Sourav
Sourav

Reputation: 17520

Blogging Article Table Structure - MySQL

I created 2 tables for storing Article info.

KB_Parent

KB_Detail

I created the KB_Parent table for searching and listing latest article purpose and KB_Detail table for showing detail about the article.
As KB_Parent will be used for searching only i'll impement MyISAM FullText and for the other table InnoDB

Am i correct about my table or just a single Table can solve the job ?

I avoided using foreign key so i don't have to run inner query or join to fetch result

Upvotes: 1

Views: 729

Answers (2)

Gareth
Gareth

Reputation: 936

You didn't explicitly say this in the question, but I am assuming you want to go with this design for the following reasons:

  • the text field is huge and you expect to need to return a large number of rows when displaying summary data (or even worse you need to do a table scan sometimes to get the list of summary rows). You are trying to skip the unnecessary reads of the text field for performance reasons.
  • MyISAM supports full text search whilst InnoDB does not, thus you use MyISAM for the table where you will use full-text search.

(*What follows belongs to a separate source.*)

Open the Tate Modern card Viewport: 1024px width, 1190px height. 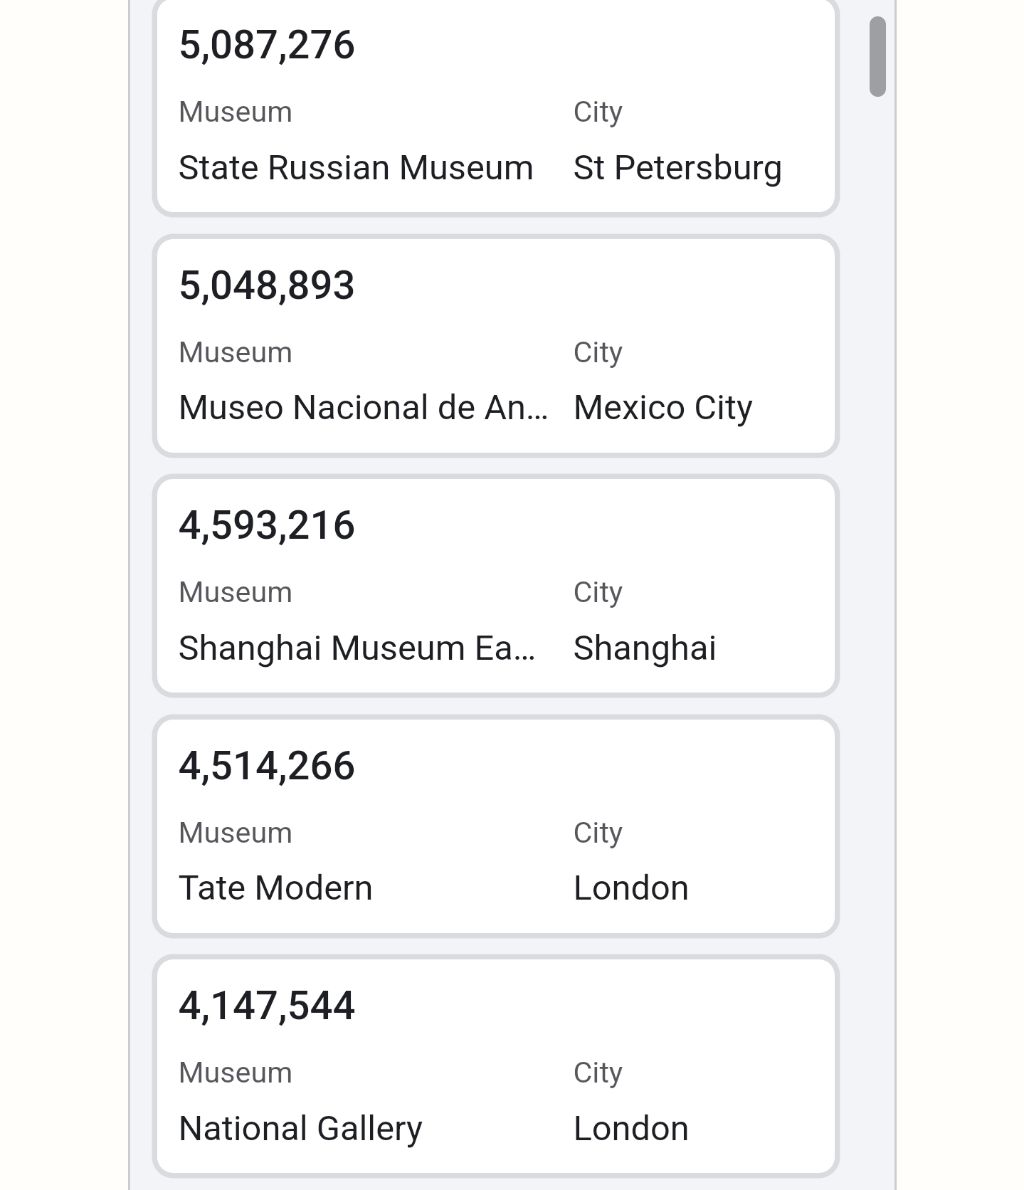[496, 826]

I would verify whether assertion 1 is really correct. If the summary queries are likely to use a single index and there are likely to be a small number of rows returned, then assertion 1 isn't correct. Just collapse to one table.

If assertion 1 is correct and the performance difference is substantial, then yes, it would be better to have two tables. However, if you are using two tables, I would avoid MyISAM as it does not support transactions (i.e. you could get into a state where only one of the two tables exists if there was an error on the insert) and it doesn't support foreign keys. Whilst InnoDB does not natively support FULLTEXT search there are open source external open source FULLTEXT search engines you can use (like Sphinx).

And if you do use two tables, I don't see why you should repeat the data. If someone selects to see the details of a row, you will already have the Title/Author etc. from the summary row (so you shouldn't need to do a JOIN query).

I also don't see what you have against foreign keys. They will allow you to main referential integrity between the two tables. The only real cost of foreign keys is when you add/delete/modify rows (an extra lookup by index is required to make sure the row in the other table exists). And when you need to do a query when you join the two tables, it isn't expensive (as the database can look up the second table via the primary key obtained from the first table -> most likely joining the two tables via a nested-loop join).

Upvotes: 1

zidarsk8
zidarsk8

Reputation: 3348

If the only difference between those two tables it the "Text" field, you should just use the KB_Detail table. There is no benefit to using both those tables.